A new report this week estimated that among billionaires alone, the surging market accounts for a $1.1 trillion increase in wealth since the pandemic began in March. This windfall happened during a time when our democracy faced, in Trump, an existential threat, and when millions of Americans were devastated by Covid-19 while we were safely ensconced in second homes doing mostly non-essential jobs.
We’ve just lived through the term of a President who many of us in America’s top 1% bracket — defined in 2020 as having a net worth of at least $11 million — vehemently opposed even though we got richer during his administration.
Will the Democrats among us now have the courage to wholeheartedly support one who works hard to make us pay more taxes? Will we recognize that the nation needs our cash to rebuild and that the system that has been so good to us must be reengineered in the interest of fairness in politics, education, health and employment, as well as to repair our degraded social relationships and rebuild some semblance of national solidarity?
The next four years are critically important to the future of our nation and our world. The Democratic coalition that defeated Trump is fragile and could fall apart if its wealthiest members balk when asked to bear the financial costs of the economic programs required to keep it together. Let’s hope we prove up to the challenge of putting our money where our mouths have been. The alternative would be a disaster.
Doing the right thing will not be easy. Giving even a little of it up will be hard given the endowment effect and the deep connection many of us feel between net worth and self worth. However, here are some things that we should keep in mind to make it easier to do what’s right:
Don’t take tax increases personally. Yes, we are pretty smart, have mostly worked hard and played by rules which very, very few us had any hand in making. We’ve also had some luck. But this is not about personal virtue; it’s just about money.

### Saved data entries
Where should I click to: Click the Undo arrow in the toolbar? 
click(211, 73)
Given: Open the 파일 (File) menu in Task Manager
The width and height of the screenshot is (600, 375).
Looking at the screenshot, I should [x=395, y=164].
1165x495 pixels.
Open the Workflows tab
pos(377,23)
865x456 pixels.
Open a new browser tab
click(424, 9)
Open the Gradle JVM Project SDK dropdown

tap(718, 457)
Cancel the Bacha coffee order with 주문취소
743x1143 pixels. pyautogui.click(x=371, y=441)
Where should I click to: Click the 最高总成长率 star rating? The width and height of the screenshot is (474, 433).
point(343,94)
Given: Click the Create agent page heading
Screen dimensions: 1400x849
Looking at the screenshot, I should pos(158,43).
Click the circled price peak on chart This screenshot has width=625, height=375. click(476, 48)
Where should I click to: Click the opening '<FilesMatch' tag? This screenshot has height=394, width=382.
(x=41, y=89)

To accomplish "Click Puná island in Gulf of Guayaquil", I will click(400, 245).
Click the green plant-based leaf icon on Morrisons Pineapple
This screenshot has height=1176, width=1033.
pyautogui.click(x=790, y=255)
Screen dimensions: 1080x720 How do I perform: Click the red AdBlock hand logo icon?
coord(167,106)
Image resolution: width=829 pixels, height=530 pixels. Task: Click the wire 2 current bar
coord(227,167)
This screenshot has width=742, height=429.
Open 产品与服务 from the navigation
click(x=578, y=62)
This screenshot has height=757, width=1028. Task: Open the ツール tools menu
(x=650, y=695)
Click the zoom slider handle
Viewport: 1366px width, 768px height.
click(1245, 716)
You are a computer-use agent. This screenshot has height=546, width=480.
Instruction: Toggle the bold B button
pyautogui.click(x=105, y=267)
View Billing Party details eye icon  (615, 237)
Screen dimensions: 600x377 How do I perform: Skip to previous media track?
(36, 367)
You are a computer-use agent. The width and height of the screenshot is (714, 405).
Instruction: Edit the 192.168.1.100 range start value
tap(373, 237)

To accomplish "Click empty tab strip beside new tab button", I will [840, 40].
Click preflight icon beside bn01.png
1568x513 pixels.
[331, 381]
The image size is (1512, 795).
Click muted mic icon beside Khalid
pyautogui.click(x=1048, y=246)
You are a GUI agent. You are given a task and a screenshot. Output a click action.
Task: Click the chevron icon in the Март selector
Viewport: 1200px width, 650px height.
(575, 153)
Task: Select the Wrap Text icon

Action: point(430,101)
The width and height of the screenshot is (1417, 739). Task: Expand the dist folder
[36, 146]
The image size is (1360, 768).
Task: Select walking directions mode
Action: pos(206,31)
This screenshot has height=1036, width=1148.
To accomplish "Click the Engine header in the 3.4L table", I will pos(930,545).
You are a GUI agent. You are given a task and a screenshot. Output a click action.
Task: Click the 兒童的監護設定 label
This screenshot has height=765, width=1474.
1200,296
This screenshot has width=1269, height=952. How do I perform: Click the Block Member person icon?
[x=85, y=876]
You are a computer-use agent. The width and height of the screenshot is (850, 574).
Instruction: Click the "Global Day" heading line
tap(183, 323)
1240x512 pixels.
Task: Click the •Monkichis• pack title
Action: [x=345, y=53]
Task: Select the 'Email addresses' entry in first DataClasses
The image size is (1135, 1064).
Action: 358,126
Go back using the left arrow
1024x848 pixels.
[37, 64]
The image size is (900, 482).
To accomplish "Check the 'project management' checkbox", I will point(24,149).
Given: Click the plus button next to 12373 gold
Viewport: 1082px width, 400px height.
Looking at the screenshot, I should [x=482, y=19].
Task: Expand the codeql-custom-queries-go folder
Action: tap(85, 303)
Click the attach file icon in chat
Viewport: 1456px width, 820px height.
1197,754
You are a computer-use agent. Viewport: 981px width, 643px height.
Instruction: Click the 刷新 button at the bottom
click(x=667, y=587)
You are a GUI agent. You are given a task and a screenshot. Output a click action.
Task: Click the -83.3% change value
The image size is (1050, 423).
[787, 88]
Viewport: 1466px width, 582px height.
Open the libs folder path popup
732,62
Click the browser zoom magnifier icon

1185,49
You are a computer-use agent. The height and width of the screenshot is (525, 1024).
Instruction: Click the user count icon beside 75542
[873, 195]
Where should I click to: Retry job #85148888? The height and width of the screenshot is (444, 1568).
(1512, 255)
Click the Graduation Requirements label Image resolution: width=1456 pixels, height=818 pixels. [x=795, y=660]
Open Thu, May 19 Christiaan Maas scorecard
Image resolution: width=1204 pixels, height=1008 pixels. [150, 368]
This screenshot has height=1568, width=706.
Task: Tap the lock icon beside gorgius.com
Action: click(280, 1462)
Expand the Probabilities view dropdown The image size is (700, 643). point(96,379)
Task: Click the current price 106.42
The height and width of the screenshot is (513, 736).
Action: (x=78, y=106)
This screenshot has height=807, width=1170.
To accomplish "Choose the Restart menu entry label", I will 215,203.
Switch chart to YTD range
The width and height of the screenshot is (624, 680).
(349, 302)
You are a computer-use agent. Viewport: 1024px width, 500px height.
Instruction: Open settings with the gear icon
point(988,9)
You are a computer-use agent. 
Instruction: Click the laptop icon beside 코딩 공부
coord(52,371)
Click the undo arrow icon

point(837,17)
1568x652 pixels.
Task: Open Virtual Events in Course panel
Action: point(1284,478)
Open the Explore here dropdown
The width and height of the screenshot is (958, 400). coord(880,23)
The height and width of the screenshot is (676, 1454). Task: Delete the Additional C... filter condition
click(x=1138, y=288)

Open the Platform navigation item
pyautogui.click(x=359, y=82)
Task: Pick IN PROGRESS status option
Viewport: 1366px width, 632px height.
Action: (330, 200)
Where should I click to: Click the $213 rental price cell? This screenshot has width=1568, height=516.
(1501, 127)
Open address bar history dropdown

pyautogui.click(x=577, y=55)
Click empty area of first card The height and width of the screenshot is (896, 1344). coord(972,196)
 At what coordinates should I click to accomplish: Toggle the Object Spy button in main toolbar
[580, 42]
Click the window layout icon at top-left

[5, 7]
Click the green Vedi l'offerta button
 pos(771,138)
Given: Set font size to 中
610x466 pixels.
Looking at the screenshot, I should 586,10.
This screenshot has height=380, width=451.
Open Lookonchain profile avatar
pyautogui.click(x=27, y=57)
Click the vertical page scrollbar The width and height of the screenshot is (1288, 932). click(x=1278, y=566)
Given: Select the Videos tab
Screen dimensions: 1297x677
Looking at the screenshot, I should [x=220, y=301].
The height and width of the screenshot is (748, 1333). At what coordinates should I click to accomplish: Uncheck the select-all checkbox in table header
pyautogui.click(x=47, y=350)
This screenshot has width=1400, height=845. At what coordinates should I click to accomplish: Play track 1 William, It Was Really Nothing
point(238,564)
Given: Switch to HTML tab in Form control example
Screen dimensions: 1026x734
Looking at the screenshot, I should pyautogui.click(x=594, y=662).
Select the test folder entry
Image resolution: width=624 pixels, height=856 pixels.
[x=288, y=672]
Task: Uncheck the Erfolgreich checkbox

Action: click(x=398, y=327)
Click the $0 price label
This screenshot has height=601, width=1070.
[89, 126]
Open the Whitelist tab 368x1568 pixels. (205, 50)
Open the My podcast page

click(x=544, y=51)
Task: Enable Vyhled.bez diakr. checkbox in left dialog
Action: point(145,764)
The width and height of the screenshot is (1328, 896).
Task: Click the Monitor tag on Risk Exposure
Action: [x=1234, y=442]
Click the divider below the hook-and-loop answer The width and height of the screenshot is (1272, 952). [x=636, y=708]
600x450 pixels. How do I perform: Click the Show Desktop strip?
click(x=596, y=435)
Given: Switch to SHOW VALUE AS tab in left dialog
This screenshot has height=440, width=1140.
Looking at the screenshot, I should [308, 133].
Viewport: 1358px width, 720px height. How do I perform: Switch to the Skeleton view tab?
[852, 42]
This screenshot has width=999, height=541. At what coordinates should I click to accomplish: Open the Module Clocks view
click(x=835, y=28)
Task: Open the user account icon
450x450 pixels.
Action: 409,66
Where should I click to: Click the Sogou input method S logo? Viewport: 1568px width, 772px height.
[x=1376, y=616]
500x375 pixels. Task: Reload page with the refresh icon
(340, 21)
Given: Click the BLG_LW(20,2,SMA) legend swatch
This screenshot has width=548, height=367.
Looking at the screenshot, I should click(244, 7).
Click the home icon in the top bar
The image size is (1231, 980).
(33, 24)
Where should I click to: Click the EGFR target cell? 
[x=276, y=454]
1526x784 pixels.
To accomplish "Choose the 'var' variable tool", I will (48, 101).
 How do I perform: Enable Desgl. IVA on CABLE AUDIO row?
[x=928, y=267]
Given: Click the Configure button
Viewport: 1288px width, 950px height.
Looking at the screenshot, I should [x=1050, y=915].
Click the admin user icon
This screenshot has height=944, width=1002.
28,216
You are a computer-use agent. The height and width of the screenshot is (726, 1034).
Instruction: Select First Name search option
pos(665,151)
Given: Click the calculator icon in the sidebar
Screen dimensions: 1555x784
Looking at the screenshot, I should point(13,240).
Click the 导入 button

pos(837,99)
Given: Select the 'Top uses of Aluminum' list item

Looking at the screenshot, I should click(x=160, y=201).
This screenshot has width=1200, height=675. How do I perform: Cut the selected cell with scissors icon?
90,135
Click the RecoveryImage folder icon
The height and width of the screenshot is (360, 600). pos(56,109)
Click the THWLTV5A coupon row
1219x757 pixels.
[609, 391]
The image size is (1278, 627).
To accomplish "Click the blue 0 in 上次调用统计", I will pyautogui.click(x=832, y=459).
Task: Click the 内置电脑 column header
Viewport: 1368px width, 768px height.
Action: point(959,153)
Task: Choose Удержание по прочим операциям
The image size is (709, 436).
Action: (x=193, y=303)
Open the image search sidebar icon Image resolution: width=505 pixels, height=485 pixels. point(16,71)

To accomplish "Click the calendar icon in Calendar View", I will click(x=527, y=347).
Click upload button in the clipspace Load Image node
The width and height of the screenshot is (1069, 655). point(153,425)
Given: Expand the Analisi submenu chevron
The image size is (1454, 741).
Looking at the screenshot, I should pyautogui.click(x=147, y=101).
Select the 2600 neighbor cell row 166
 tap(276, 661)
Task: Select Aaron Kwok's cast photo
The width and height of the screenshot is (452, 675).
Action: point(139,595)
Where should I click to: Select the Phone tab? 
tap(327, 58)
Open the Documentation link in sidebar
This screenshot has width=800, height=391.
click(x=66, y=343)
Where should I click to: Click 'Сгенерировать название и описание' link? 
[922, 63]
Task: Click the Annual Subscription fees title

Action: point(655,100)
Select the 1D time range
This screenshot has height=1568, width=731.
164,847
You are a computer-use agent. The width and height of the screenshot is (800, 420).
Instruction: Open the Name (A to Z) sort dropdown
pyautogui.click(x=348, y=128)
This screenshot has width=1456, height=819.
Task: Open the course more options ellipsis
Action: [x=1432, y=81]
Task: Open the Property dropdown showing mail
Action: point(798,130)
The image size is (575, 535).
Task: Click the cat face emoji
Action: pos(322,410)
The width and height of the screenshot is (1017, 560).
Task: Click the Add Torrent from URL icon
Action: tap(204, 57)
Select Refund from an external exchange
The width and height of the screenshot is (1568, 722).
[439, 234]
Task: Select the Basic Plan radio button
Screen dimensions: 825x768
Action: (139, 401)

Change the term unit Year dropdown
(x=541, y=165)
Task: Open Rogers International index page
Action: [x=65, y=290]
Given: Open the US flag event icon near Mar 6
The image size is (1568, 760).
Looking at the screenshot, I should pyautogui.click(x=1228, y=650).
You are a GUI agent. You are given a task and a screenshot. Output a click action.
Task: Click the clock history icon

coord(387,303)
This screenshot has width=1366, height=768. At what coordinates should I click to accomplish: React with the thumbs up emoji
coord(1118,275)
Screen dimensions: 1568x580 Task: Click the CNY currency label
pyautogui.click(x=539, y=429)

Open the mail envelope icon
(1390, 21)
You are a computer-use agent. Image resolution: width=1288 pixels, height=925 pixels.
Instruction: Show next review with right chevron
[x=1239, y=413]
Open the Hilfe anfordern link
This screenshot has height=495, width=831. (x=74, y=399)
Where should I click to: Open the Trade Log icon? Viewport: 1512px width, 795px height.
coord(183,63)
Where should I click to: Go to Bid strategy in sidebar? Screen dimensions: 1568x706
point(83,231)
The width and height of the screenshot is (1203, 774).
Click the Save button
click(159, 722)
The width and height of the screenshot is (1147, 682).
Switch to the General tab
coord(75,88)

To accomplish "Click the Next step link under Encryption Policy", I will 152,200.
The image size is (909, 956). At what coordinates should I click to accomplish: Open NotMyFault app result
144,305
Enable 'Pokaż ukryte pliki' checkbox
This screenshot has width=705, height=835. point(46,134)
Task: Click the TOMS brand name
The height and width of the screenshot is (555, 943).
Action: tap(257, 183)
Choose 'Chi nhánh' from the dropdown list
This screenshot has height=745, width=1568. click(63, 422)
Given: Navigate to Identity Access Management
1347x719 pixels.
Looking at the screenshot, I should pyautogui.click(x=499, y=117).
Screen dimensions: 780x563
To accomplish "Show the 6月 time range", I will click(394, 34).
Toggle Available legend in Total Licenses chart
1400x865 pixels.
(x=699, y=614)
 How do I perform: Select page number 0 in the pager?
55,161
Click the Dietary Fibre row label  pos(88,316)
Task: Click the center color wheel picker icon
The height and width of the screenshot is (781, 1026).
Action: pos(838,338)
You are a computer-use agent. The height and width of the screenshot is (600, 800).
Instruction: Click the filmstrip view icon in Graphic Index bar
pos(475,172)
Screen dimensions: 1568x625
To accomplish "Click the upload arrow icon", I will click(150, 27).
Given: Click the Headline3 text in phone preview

### Work instructions
A. In the piece on wealthy Americans and higher taxes, what net worth defined the top 1% bracket in 2020?
B. Write the next part of the piece on wealthy Americans and higher taxes, picking up after its final sentence.
The records have nothing to do with this.

### Results for each task
A. A net worth of at least $11 million.

B.
Recognize that the deck has been stacked in our favor. Many of us — particularly those working in and around finance — have been paid, directly or indirectly, by taking a slice off the top of markets (e.g. equity, debt, derivatives) that have been driven to record highs largely by wage repression and socialized interest rates. We’ve been able to double dip by investing — it has been hard to spend all our income — in the market. The market (including reinvested dividends) is 26 times higher than it was in 1980 after adjusting for inflation. Most of those gains have gone to the 1%.
Stay calm. Proposals to raise tax rates can sound scary to the wealthy, but there is no need to pack our bags for Switzerland, Florida or some other tax haven just yet. Policy makers will be hesitant to make sudden changes that could tank the stock market, increase interest rates or depress asset prices given the collateral damage it would do to the middle class through their mortgage-financed homes, student loans and 401(k)s. Despite a few crazy days in 1987, 2001 and 2008 — thank God the Fed bailed us out every time — it has been a slow and steady rise to the top. The return trip will be no different.
Become our higher selves. This may be just the nudge those of us with more than enough money need to try new and better things: taking a new job, volunteering, learning the piano, or spending more time with our kids and grandkids.
Hold our heads high. One important task of politics is to arrange society so that people can pursue their own projects without doing wrong, injuring others or benefiting from their misfortune. But many of us have benefited from the misfortune of others who have suffered from awful things like wage repression, leveraged buyouts, reckless lending to consumers. A more balanced policy environment will make it easier to go to work with our heads held higher.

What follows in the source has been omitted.